LES RÉCITS DES ANCIENS

1939 - 1945

LÉGIONNAIRES CONVOYEURS D'OR (suite)
(Une mission par toujours dorée sur tranche)

A l'issue de l'instruction, je fus affecté fin novembre 1939, à la 66ème compagnie stationnée à Colomb-Béchar, devenue plus tard 10ème compagnie mixte, semi-montée. Cette unité était réputée "tranquille". Chacun vaquait à son travail, qui à l'intérieur du quartier, qui dans le jardin potager de la compagnie situé dans la palmeraie où il avait également un élevage de cochons. Ceci permettait une amélioration sensible de l'ordinaire sans oublier, bien entendu, le boudin.

A mon arrivée je fus désigné pour occuper un emploi de bureau et préposé à la tenue du registre de la solde des légionnaires de la compagnie. Le Légionnaire Cadiou, ancien officier de la Royale (Belge de Bretagne), m'initia non seulement à ce travail, mais il se mit dans la tête de me faire ingurgiter la langue de Molière, dans les délais les plus brefs. Par ailleurs, il fut pour moi un guide bienveillant, toujours prêt à endosser les petites fautes que je pouvais commettre dans l'exercice de mes fonctions. Je le remercie ici de l'aide qu'il m'apporta. La 66ème compagnie était commandée par le Capitaine Fort, le Lieutenant des Fontaines était son adjoint.

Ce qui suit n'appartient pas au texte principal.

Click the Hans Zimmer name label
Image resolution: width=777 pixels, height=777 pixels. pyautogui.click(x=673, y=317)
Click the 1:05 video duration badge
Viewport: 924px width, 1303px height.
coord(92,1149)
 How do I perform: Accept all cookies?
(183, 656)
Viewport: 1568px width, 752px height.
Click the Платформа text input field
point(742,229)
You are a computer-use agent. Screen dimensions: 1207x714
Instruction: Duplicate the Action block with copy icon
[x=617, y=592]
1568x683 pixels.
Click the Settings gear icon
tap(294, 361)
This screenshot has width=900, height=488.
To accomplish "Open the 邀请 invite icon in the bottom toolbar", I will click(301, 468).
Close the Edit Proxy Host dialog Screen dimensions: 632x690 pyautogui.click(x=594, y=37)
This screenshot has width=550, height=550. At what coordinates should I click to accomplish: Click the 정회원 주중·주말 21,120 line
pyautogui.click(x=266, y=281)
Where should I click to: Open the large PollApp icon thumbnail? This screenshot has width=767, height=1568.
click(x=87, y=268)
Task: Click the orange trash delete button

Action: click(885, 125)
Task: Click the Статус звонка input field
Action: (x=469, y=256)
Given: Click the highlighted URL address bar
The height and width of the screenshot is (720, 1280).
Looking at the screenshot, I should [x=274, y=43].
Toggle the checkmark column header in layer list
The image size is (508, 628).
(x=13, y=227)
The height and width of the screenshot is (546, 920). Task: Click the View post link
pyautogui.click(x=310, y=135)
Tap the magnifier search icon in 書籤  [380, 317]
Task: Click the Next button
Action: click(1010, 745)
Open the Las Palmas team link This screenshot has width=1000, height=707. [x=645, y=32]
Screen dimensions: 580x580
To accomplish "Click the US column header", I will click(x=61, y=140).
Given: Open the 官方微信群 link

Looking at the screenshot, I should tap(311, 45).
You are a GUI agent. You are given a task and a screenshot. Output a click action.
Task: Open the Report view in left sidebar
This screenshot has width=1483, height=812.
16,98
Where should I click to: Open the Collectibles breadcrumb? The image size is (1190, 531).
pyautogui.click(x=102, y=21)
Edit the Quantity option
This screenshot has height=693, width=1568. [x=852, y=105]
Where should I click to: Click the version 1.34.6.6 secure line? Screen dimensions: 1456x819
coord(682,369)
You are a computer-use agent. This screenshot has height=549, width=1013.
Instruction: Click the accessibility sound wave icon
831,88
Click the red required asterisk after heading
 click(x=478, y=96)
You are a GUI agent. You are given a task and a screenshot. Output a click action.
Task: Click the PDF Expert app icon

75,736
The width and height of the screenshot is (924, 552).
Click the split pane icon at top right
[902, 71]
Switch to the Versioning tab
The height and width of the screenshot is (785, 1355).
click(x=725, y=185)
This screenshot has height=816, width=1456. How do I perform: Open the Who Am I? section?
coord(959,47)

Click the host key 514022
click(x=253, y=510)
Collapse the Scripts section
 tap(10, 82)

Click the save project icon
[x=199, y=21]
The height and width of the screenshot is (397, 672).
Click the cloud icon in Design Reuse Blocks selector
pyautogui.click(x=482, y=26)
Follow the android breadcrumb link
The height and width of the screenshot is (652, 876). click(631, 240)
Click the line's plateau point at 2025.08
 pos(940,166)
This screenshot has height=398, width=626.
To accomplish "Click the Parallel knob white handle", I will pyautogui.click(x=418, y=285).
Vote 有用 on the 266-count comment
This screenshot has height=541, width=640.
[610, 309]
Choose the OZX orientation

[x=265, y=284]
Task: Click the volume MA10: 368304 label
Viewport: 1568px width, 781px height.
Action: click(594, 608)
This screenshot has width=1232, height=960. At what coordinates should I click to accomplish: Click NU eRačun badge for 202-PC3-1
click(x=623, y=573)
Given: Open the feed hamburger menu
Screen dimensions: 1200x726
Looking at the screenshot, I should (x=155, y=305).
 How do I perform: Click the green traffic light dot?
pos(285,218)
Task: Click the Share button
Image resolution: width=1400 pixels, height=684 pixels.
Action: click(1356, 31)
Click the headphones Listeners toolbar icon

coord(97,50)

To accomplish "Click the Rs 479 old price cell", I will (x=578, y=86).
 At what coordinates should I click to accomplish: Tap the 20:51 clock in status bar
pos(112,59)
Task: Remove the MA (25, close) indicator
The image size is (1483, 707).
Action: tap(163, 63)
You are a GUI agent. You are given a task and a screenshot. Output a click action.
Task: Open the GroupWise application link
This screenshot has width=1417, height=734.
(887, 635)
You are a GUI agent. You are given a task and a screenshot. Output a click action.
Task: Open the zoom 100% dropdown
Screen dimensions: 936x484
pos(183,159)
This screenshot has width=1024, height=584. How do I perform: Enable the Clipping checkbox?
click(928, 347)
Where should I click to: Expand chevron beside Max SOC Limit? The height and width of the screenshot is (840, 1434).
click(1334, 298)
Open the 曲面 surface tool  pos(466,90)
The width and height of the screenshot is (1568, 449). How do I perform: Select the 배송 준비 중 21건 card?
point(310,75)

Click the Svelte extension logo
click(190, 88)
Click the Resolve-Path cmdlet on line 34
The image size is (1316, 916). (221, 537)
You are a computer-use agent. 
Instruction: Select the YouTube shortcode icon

Après avoir suivi le peloton n° 1 à Sidi-Bel-Abbès, je fus nommé caporal à compter du 1er juin 1941. J'avais vingt ans. Dès mon retour à la 66ème compagnie, j'ai repris mon emploi au bureau, où j'ai retrouvé mon registre de solde. Celui-ci comportait six colonnes : Noms et prénoms, matricules, montant de la solde, montant du crédit au foyer, le solde et la signature. Il faut préciser que la plupart de nos grands anciens, du moins ceux stationnés dans ces contrées du Sud-Algérien, ne percevaient jamais de numéraire, car le crédit consenti par le foyer était égal à la solde de la quinzaine. Le foyer offrait peu de choses : Vin, cigarettes, tabac, papier à cigarettes, dentifrice, cirage et le "miror", produit destiné à faire briller les boutons des vareuses. La bière n'était pas du tout appréciée par nos anciens, peut-être parce que les moyens frigorifiques étaient inexistants au foyer. La vie de compagnie se déroulait normalement, partagée entre travail quotidien et l'instruction, qui était surtout axée sur le tir.

A deux ou trois reprises seulement la monotonie fut interrompue par des tournées de police dans le Sud de Colomb-Béchar, mais surtout, par une intervention musclée dans le site des mines de houille de Kenadza à la suite d'une révolte des mineurs où les ingénieurs avaient été victimes d'exactions. Le 12 octobre 1941, au matin, j'ai du inscrire sur un registre annexe 150 noms de tirailleurs sénégalais afin de les prendre en subsistance. Le bruit courait qu'ils venaient de très loin et avaient convoyé un chargement très important composé de caisses cerclées d'un poids d'environ de 35 kilos. Le secret ne dura pas longtemps : Il s'agissait d'or.